On the other side of the strait, Taiwan’s Mainland Affairs Council warned that the performance of Ouyang Nana and Angela Chang on the National Day Gala could violate a cross-strait law that protects Taiwan’s national identity and may result in fines of up to $500,000 New Taiwan dollars. However, Ouyang Nana and Angela Chang defied the fine risk and performed at the 2020 National Day Gala. However, the threats from Taiwan authorities and backlash from Taiwanese fans, compared with their positive reputation, huge fan base and enormous market in mainland China, could certainly be ignored.
In the cross-strait turbulence, Taiwanese celebrities have been facing an unprecedented dilemma. They can only choose one side to stand on and can’t satisfy the governments and the public on both sides. When nationalist netizens in China trolled Taiwanese celebrities for not posting Weibo messages to celebrate National Day, Taiwan media published an article to criticise those who posted such messages on Weibo on China’s National Day but were silent on Taiwan’s Double Tenth Day. The dividing of Taiwan celebrities into ‘pro-independence’ and ‘pro-unification’ camps on both sides have made Taiwanese stars become very powerless elites.
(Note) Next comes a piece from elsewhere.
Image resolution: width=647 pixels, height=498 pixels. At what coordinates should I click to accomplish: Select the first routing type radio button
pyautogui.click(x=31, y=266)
The ‘star war’ across the strait has demonstrated the ‘star vulnerability’ of Taiwanese celebrities who are greatly indentured by the ever-changing cross-strait relations. Cultural exchange is believed to be crucial in building positive cross-strait relations. The issue of how celebrities could help promote cultural exchange as ‘cultural ambassadors’ rather than become a frequent target of political controversies must be carefully considered by both sides of the strait in future cross-strait communications.
Jian Xu is a Senior Lecturer in Communication at Deakin University, Australia. He researches Chinese digital media and celebrity studies.